▶ 抜粋
━━━━━━━━━━━━━━━━
もし「もっと読みたい……」という方がいらっしゃれば、書店などで、
お申し込みください。

(本文より)

ドラえも〜ん・野比家の子育て論創芸社)

創芸社・1300円
ISBN4-88144-085-3 C2077

はじめに……

 「ドラえもんで子育て論が書けるかって?」……私が「書いている」と言うと、皆がそう言いました。「あのようなメチャメチャな世界のどこに?」と。そうです、ドラえもんの世界は、まさにメチャメチャ。時間も空間もありません。しかし、ドラえもんの世界には、藤子・F・不二雄氏というすばらしいコミック作家の、世界が生きています。誰をも感動させる、すばらしい世界です。もちろんそこには、藤子・F・不二雄氏の、子どもたちにたいする熱い思いが、織り込まれています。それを私という一幼児教育家の目をとおして書いたのが、この本、『野比家の子育て論』です。

第一章
          のび太論・子どもたちよ、がんばれ

          サラッと読めば、コミック。
          深く読んでも、コミック。
          なんでもない、一コマ一コマに、
          子育ての秘密が隠されている。
          子どもたちよ、がんばれ!
          そんな思いで書いた、第一章、
         『のび太論・子どもたちよ、がんばれ!』

テスト

 あなたは、ドラえもんについて、どの程度、知っているでしょうか。まずテスト。

Q1「ドラえもんは、何者か」
  ・ネコ型ロボット
  ・進化したネコ
  ・ネコ型宇宙人
Q2「ドラえもんの色は、何色か」
━━━━━━━━━━━━━━━━
▶ 提供データ
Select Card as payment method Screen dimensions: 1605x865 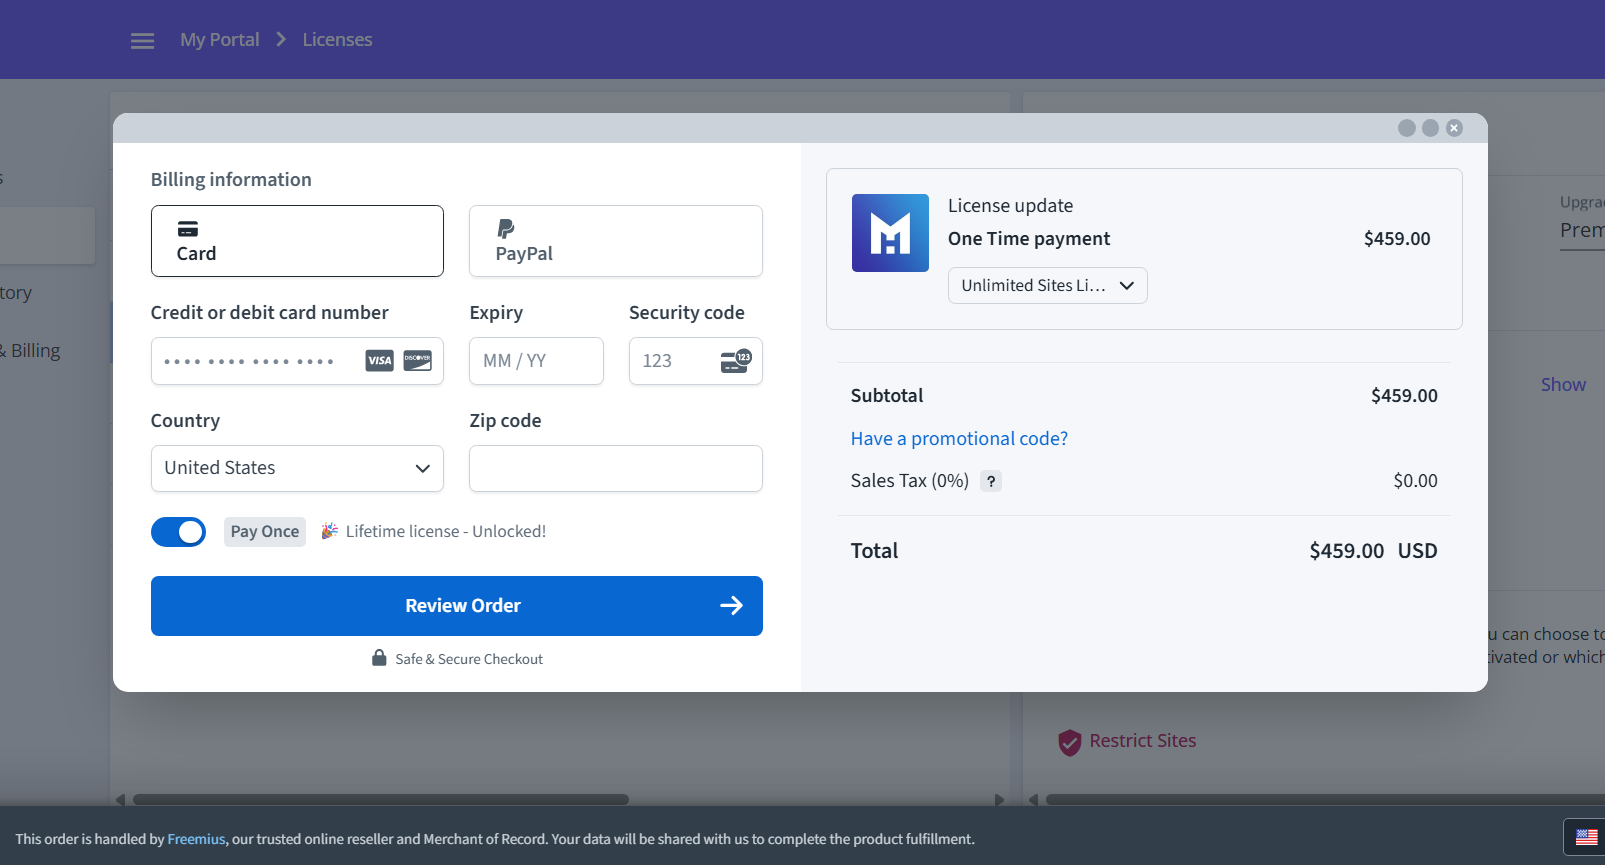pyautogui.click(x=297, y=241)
━━━━━━━━━━━━━━━━
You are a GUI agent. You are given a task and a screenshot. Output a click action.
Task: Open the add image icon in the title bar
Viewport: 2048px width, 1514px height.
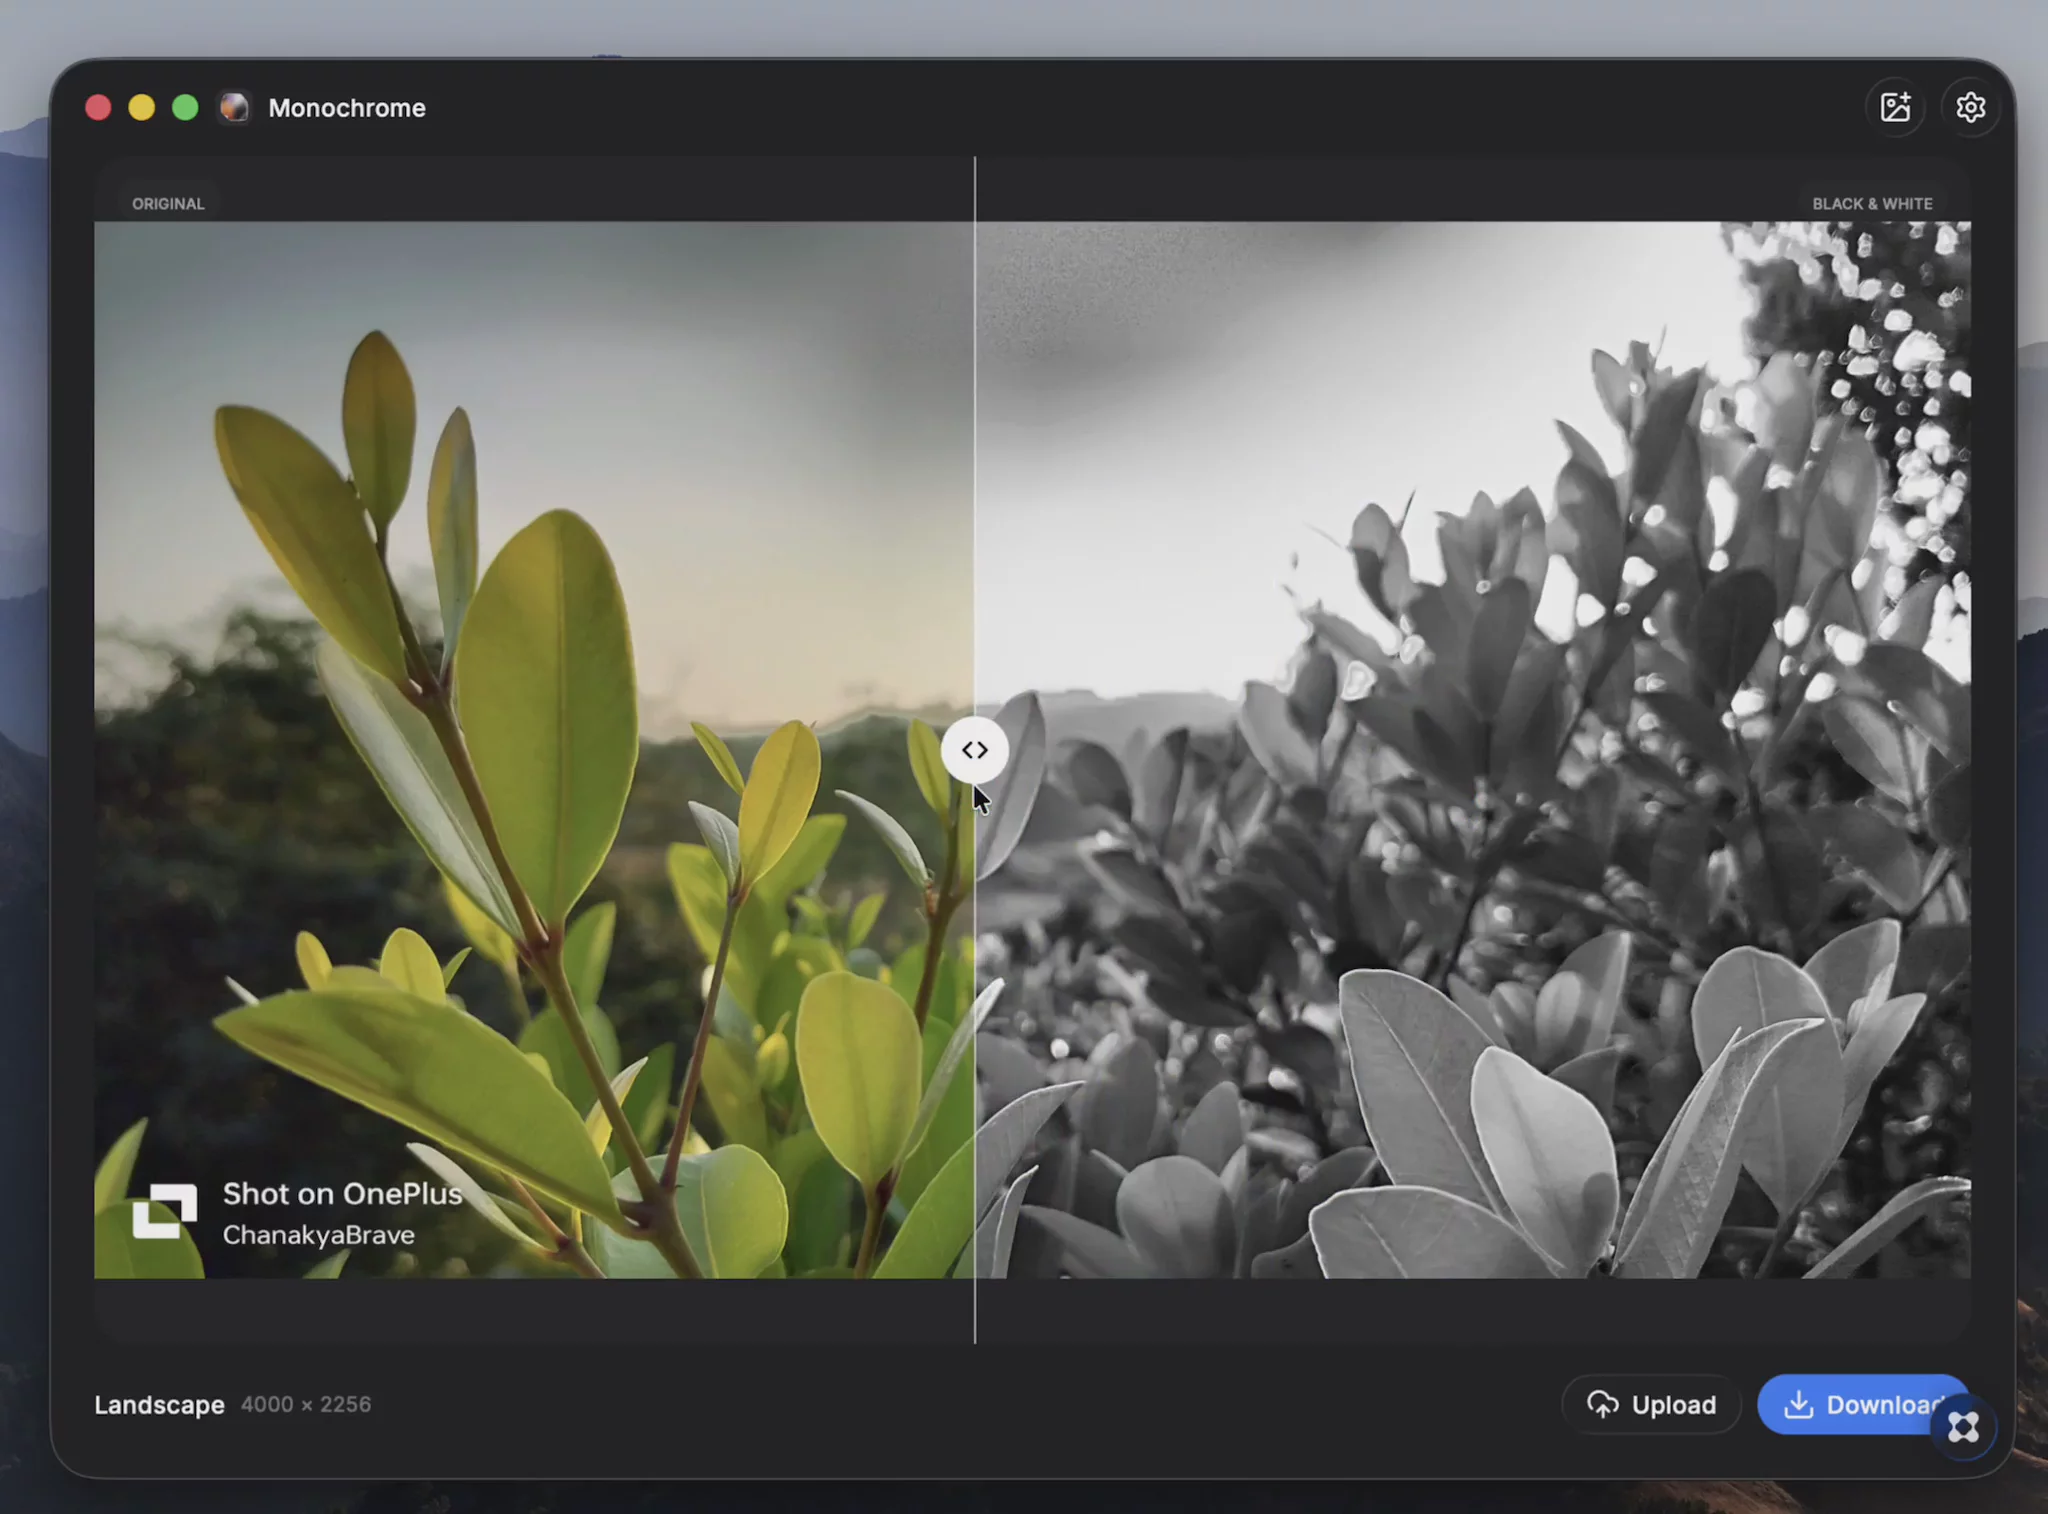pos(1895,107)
━━━━━━━━━━━━━━━━
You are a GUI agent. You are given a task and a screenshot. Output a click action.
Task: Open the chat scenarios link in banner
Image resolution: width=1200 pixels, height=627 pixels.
━━━━━━━━━━━━━━━━
▶ 目的 1
抜粋の内容を二文で要約せよ。
▶ 目的 2
次の(a)〜(c)が抜粋の内容と合っているかを、それぞれ「はい」か「いいえ」で答え、判断の根拠となる抜粋の言葉をそのまま引用せよ。
(a) この本の価格は1300円である。
(b) 著者は、周囲の人々からドラえもんで子育て論を書くよう勧められた。
(c) テストの最初の問いは、ドラえもんの色を尋ねている。

▶ 解答全文 1
ドラえもんの世界は時間も空間もないメチャメチャな世界だが、そこには藤子・F・不二雄氏の子どもたちにたいする熱い思いが織り込まれており、それを一幼児教育家の目をとおして書いたのが『野比家の子育て論』である。第一章『のび太論・子どもたちよ、がんばれ!』は、なんでもない一コマ一コマに子育ての秘密が隠されているとして、子どもたちよ、がんばれという思いで書かれている。

▶ 解答全文 2
(a) はい。「創芸社・1300円」
(b) いいえ。「「ドラえもんで子育て論が書けるかって?」……私が「書いている」と言うと、皆がそう言いました。」
(c) いいえ。「Q1「ドラえもんは、何者か」」